Segment Open

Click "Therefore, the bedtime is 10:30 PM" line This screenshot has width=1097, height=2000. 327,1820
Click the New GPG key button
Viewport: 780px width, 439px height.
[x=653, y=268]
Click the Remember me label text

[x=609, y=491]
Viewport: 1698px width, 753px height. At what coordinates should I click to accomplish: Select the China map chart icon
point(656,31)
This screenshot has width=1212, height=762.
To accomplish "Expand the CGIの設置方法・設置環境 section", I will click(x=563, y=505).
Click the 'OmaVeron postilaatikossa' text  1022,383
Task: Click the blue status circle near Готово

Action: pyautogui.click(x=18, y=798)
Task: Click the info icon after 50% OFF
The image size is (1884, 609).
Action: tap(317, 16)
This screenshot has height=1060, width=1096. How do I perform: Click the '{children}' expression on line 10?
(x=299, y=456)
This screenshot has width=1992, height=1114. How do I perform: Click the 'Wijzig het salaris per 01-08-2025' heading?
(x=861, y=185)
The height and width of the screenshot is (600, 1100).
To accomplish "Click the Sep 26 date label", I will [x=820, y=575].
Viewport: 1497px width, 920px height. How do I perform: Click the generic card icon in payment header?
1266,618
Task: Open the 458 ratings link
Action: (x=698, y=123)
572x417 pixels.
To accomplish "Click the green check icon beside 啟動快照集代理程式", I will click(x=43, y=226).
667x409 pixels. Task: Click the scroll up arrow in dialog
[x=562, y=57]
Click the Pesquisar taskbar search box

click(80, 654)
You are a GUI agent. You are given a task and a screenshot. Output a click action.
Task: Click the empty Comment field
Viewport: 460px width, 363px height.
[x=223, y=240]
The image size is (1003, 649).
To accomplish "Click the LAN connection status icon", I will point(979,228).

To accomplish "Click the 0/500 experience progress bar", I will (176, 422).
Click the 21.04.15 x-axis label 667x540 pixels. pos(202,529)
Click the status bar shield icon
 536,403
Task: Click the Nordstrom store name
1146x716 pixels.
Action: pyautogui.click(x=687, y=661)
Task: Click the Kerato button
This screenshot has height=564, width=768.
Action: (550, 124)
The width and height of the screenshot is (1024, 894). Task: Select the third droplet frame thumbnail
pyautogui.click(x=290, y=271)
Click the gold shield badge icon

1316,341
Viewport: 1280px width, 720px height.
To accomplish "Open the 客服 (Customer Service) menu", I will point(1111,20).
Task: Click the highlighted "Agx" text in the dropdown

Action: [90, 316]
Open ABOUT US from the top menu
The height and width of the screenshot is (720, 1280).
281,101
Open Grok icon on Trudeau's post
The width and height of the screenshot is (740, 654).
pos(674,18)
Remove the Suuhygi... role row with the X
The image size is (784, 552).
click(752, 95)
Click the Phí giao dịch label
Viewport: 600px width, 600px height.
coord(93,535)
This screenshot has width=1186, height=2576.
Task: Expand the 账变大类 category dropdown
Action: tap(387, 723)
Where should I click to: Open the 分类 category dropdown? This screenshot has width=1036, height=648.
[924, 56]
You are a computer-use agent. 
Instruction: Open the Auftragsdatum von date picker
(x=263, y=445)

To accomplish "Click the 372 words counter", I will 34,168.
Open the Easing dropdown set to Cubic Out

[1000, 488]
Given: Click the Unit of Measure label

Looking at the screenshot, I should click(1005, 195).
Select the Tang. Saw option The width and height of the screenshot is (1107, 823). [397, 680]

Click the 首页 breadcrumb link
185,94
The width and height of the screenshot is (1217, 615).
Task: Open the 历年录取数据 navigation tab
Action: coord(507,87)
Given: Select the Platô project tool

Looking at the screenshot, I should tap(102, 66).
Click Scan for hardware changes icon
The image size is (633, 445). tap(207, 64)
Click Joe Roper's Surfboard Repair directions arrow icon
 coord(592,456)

Segment Closed

Everything above, from first entry to last, must be reproduced exactly.

(OUTPUT OF THE TASK)
Click "Therefore, the bedtime is 10:30 PM" line This screenshot has width=1097, height=2000. 327,1820
Click the New GPG key button
Viewport: 780px width, 439px height.
[x=653, y=268]
Click the Remember me label text

[x=609, y=491]
Viewport: 1698px width, 753px height. At what coordinates should I click to accomplish: Select the China map chart icon
point(656,31)
This screenshot has width=1212, height=762.
To accomplish "Expand the CGIの設置方法・設置環境 section", I will click(x=563, y=505).
Click the 'OmaVeron postilaatikossa' text  1022,383
Task: Click the blue status circle near Готово

Action: pyautogui.click(x=18, y=798)
Task: Click the info icon after 50% OFF
The image size is (1884, 609).
Action: tap(317, 16)
This screenshot has height=1060, width=1096. How do I perform: Click the '{children}' expression on line 10?
(x=299, y=456)
This screenshot has width=1992, height=1114. How do I perform: Click the 'Wijzig het salaris per 01-08-2025' heading?
(x=861, y=185)
The height and width of the screenshot is (600, 1100).
To accomplish "Click the Sep 26 date label", I will [x=820, y=575].
Viewport: 1497px width, 920px height. How do I perform: Click the generic card icon in payment header?
1266,618
Task: Open the 458 ratings link
Action: (x=698, y=123)
572x417 pixels.
To accomplish "Click the green check icon beside 啟動快照集代理程式", I will click(x=43, y=226).
667x409 pixels. Task: Click the scroll up arrow in dialog
[x=562, y=57]
Click the Pesquisar taskbar search box

click(80, 654)
You are a GUI agent. You are given a task and a screenshot. Output a click action.
Task: Click the empty Comment field
Viewport: 460px width, 363px height.
[x=223, y=240]
The image size is (1003, 649).
To accomplish "Click the LAN connection status icon", I will point(979,228).

To accomplish "Click the 0/500 experience progress bar", I will (176, 422).
Click the 21.04.15 x-axis label 667x540 pixels. pos(202,529)
Click the status bar shield icon
 536,403
Task: Click the Nordstrom store name
1146x716 pixels.
Action: pyautogui.click(x=687, y=661)
Task: Click the Kerato button
This screenshot has height=564, width=768.
Action: (550, 124)
The width and height of the screenshot is (1024, 894). Task: Select the third droplet frame thumbnail
pyautogui.click(x=290, y=271)
Click the gold shield badge icon

1316,341
Viewport: 1280px width, 720px height.
To accomplish "Open the 客服 (Customer Service) menu", I will point(1111,20).
Task: Click the highlighted "Agx" text in the dropdown

Action: [90, 316]
Open ABOUT US from the top menu
The height and width of the screenshot is (720, 1280).
281,101
Open Grok icon on Trudeau's post
The width and height of the screenshot is (740, 654).
pos(674,18)
Remove the Suuhygi... role row with the X
The image size is (784, 552).
click(752, 95)
Click the Phí giao dịch label
Viewport: 600px width, 600px height.
coord(93,535)
This screenshot has width=1186, height=2576.
Task: Expand the 账变大类 category dropdown
Action: tap(387, 723)
Where should I click to: Open the 分类 category dropdown? This screenshot has width=1036, height=648.
[924, 56]
You are a computer-use agent. 
Instruction: Open the Auftragsdatum von date picker
(x=263, y=445)

To accomplish "Click the 372 words counter", I will 34,168.
Open the Easing dropdown set to Cubic Out

[1000, 488]
Given: Click the Unit of Measure label

Looking at the screenshot, I should click(1005, 195).
Select the Tang. Saw option The width and height of the screenshot is (1107, 823). [397, 680]

Click the 首页 breadcrumb link
185,94
The width and height of the screenshot is (1217, 615).
Task: Open the 历年录取数据 navigation tab
Action: coord(507,87)
Given: Select the Platô project tool

Looking at the screenshot, I should tap(102, 66).
Click Scan for hardware changes icon
The image size is (633, 445). tap(207, 64)
Click Joe Roper's Surfboard Repair directions arrow icon
 coord(592,456)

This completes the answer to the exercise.